:: Exercise materials ::
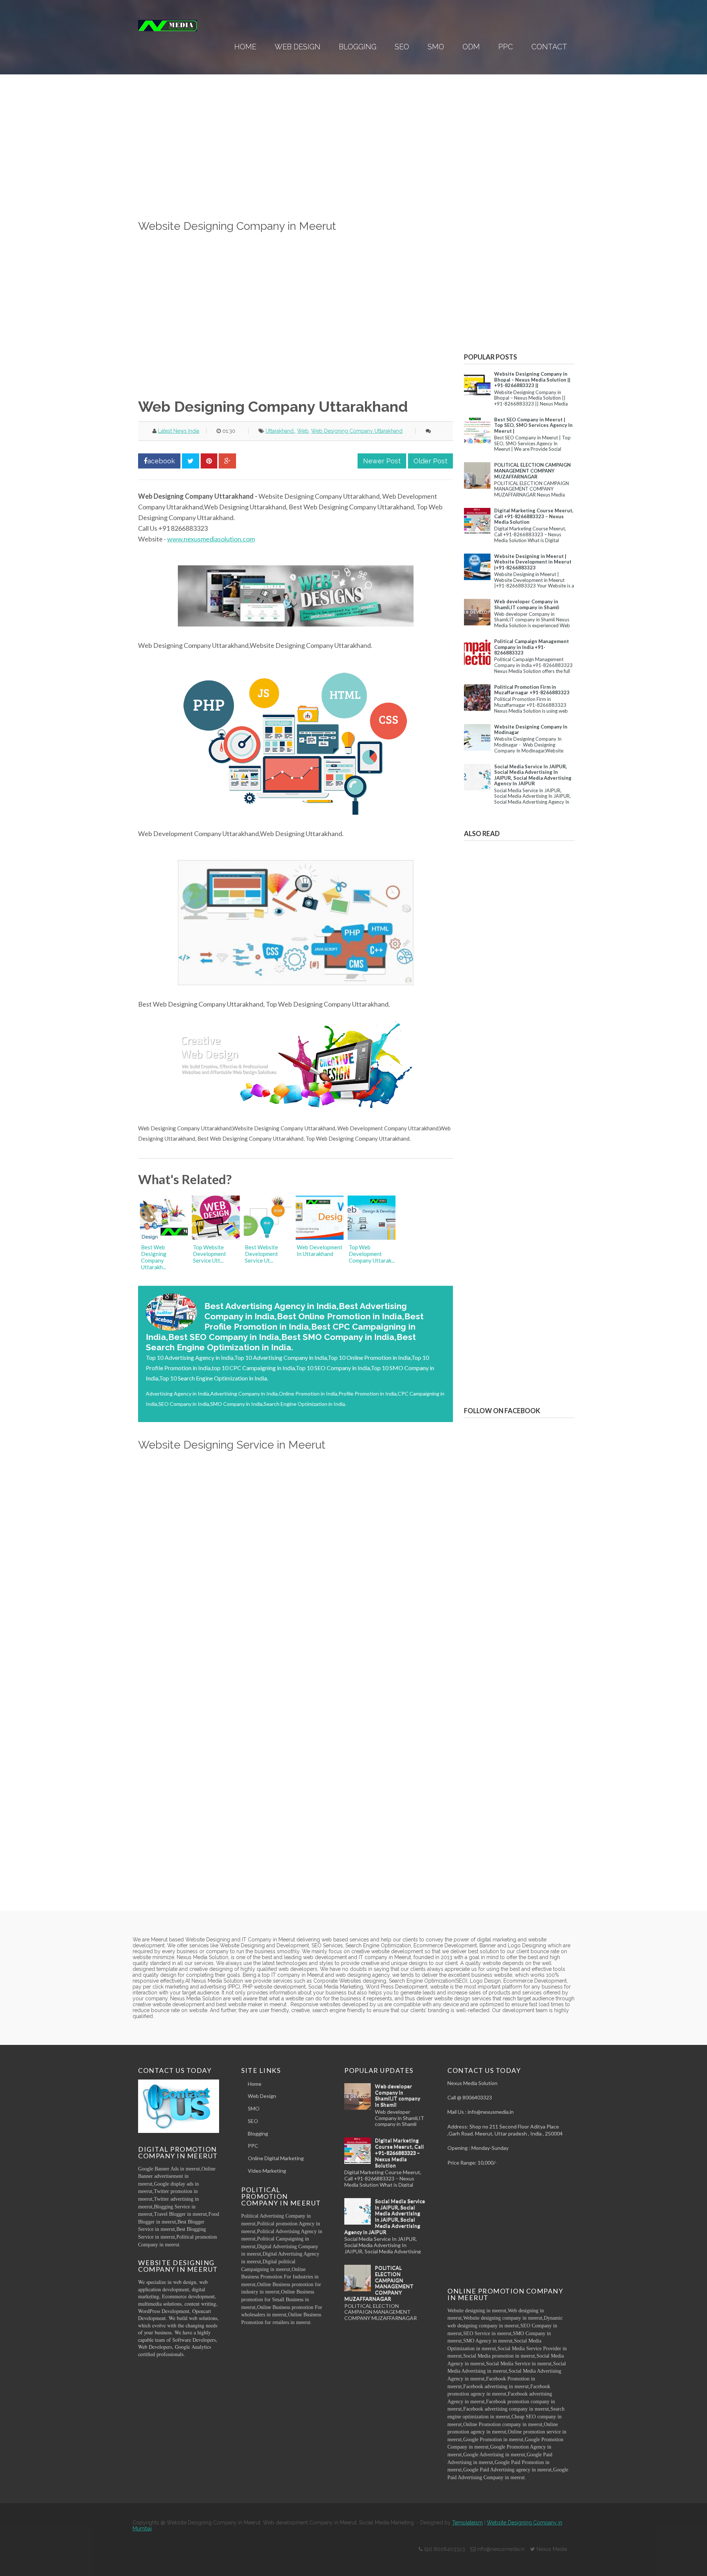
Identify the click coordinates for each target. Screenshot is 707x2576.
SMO (436, 46)
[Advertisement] (295, 166)
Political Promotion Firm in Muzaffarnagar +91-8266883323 (532, 690)
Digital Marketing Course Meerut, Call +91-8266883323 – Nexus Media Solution (533, 516)
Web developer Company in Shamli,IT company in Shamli (526, 604)
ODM (471, 46)
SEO (402, 46)
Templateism (467, 2523)
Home (245, 46)
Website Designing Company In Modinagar (530, 730)
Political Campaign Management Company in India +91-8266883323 (531, 647)
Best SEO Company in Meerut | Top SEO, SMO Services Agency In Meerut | (533, 425)
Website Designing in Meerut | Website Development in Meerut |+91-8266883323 (532, 562)
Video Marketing (267, 2171)
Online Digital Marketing (276, 2158)
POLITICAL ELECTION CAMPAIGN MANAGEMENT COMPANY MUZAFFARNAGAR (532, 470)
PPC (505, 46)
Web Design (297, 46)
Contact (549, 46)
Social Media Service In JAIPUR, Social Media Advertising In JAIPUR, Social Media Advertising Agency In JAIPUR (532, 775)
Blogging (357, 46)
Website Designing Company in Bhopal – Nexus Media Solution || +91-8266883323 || (532, 379)
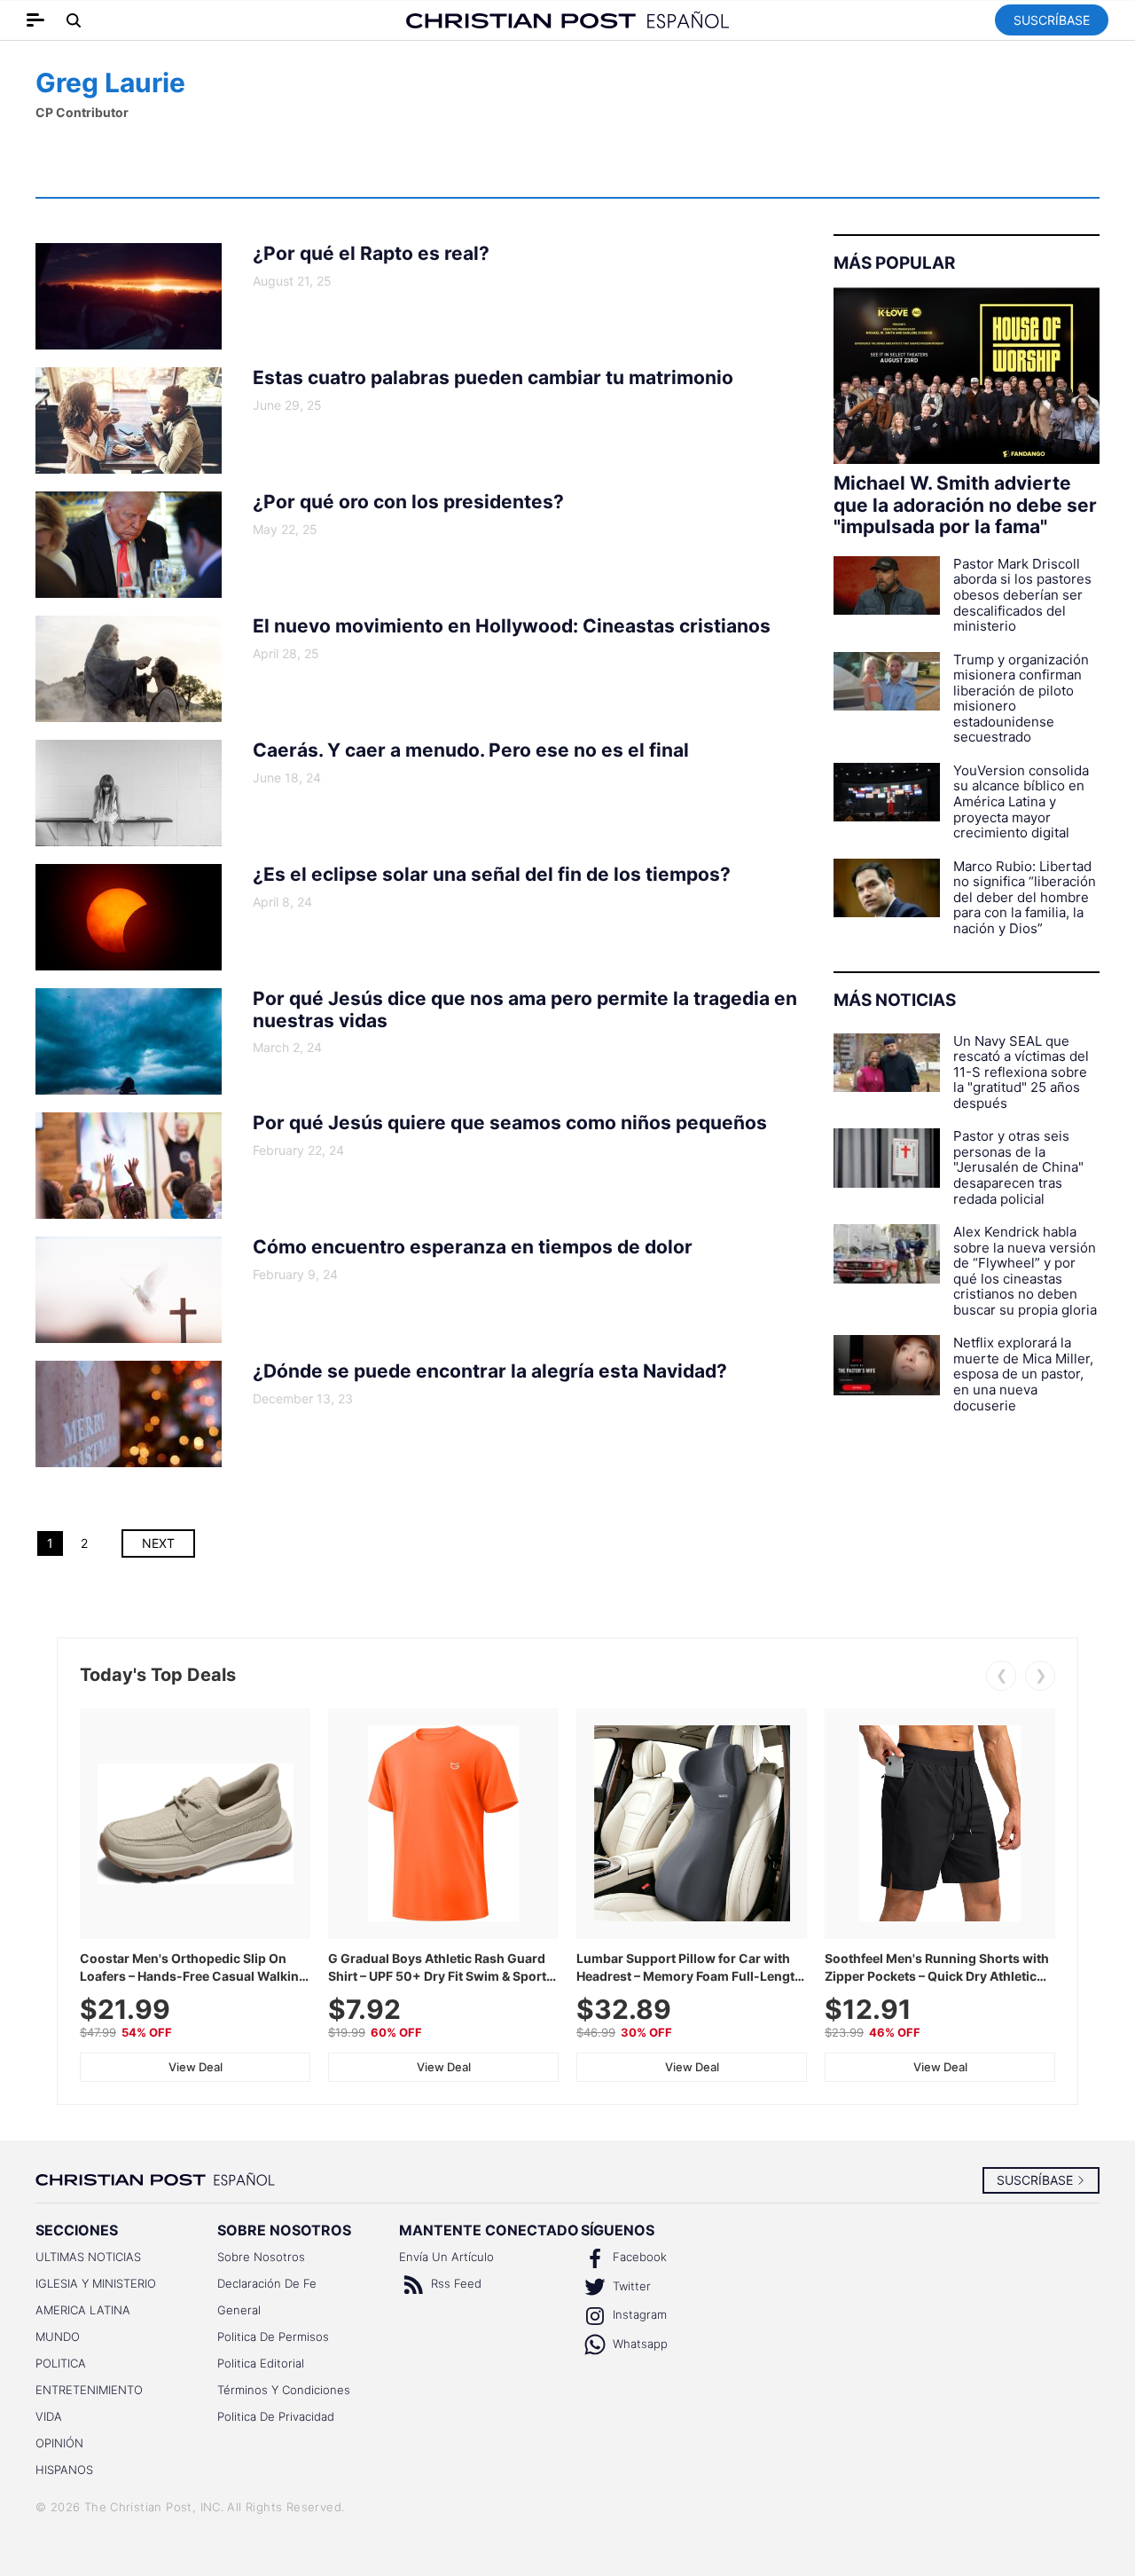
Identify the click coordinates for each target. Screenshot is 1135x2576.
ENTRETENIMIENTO (89, 2390)
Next (158, 1543)
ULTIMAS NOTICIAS (88, 2257)
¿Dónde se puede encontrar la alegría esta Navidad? (490, 1371)
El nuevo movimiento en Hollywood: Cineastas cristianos (512, 626)
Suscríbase (1052, 19)
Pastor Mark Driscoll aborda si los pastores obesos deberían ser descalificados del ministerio (1022, 595)
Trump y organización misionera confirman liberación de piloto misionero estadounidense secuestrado (1021, 698)
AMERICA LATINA (82, 2310)
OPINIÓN (59, 2443)
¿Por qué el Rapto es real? (371, 253)
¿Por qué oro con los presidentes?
:::
**Work order:** Restate every line of the data above word for word, with the images removed.

**Result below:**
Identify the click coordinates for each target. Screenshot is 707x2576.
SMO (436, 46)
[Advertisement] (295, 166)
Political Promotion Firm in Muzaffarnagar +91-8266883323 (532, 690)
Digital Marketing Course Meerut, Call +91-8266883323 – Nexus Media Solution (533, 516)
Web developer Company in Shamli,IT company in Shamli (526, 604)
ODM (471, 46)
SEO (402, 46)
Templateism (467, 2523)
Home (245, 46)
Website Designing Company In Modinagar (530, 730)
Political Campaign Management Company in India +91-8266883323 (531, 647)
Best SEO Company in Meerut | Top SEO, SMO Services Agency In Meerut | (533, 425)
Website Designing in Meerut | Website Development in Meerut |+91-8266883323 (532, 562)
Video Marketing (267, 2171)
Online Digital Marketing (276, 2158)
POLITICAL ELECTION CAMPAIGN MANAGEMENT COMPANY MUZAFFARNAGAR (532, 470)
PPC (505, 46)
Web Design (297, 46)
Contact (549, 46)
Social Media Service In JAIPUR, Social Media Advertising In JAIPUR, Social Media Advertising Agency In JAIPUR (532, 775)
Blogging (357, 46)
Website Designing Company in Bhopal – Nexus Media Solution || +91-8266883323 || (532, 379)
Identify the click coordinates for each target. Screenshot is 1135x2576.
ENTRETENIMIENTO (89, 2390)
Next (158, 1543)
ULTIMAS NOTICIAS (88, 2257)
¿Dónde se puede encontrar la alegría esta Navidad? (490, 1371)
El nuevo movimiento en Hollywood: Cineastas cristianos (512, 626)
Suscríbase (1052, 19)
Pastor Mark Driscoll aborda si los pastores obesos deberían ser descalificados del ministerio (1022, 595)
Trump y organización misionera confirman liberación de piloto misionero estadounidense secuestrado (1021, 698)
AMERICA LATINA (82, 2310)
OPINIÓN (59, 2443)
¿Por qué el Rapto es real? (371, 253)
¿Por qué oro con los presidentes?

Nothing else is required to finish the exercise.